*** Source data Section Begins ***

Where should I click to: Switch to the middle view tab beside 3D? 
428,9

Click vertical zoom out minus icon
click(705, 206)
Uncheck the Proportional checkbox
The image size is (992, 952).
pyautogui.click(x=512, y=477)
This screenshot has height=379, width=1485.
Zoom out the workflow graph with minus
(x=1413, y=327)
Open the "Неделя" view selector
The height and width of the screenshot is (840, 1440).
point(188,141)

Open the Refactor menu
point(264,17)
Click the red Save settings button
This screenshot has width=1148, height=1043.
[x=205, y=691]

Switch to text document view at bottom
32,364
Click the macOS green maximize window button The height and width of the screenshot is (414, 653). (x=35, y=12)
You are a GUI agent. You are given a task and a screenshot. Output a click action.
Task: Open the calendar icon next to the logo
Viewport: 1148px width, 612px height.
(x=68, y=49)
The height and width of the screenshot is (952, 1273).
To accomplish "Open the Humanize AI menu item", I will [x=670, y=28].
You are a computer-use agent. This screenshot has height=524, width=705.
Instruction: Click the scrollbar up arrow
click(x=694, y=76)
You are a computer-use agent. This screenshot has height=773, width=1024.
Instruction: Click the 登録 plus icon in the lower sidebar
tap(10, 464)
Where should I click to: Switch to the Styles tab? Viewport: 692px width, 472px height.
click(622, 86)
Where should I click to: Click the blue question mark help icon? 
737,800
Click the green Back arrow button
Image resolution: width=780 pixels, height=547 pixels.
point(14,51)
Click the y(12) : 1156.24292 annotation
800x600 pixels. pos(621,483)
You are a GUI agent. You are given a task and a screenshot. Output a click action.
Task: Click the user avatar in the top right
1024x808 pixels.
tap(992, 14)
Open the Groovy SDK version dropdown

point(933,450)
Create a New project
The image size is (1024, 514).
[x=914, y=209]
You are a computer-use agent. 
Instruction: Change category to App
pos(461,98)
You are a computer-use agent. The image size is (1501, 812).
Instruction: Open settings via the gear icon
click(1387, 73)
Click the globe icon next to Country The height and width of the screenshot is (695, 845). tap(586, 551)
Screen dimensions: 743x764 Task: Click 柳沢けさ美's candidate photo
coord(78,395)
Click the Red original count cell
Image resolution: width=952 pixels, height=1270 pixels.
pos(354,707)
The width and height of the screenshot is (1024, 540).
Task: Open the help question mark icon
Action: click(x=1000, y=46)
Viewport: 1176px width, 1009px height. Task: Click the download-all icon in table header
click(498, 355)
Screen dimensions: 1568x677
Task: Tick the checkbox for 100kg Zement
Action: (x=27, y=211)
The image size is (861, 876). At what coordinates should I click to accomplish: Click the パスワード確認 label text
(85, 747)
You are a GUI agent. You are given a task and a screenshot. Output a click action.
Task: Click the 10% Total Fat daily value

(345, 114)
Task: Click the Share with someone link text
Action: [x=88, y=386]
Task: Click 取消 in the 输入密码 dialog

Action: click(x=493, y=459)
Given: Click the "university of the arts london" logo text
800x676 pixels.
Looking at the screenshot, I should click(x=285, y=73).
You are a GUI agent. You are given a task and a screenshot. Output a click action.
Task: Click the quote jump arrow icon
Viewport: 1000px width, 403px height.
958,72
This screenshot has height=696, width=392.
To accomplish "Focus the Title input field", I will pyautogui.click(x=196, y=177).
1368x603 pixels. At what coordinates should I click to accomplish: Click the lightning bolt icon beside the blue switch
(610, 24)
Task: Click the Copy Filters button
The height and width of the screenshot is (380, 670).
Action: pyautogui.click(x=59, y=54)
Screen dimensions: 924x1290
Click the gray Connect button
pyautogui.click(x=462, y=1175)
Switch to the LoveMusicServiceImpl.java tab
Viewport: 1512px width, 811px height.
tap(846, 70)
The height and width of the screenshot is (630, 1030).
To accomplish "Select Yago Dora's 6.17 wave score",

*** Source data Section Ends ***

Copy all the lines above that hold the string "logo".

### Result:
Task: Open the calendar icon next to the logo
Given: Click the "university of the arts london" logo text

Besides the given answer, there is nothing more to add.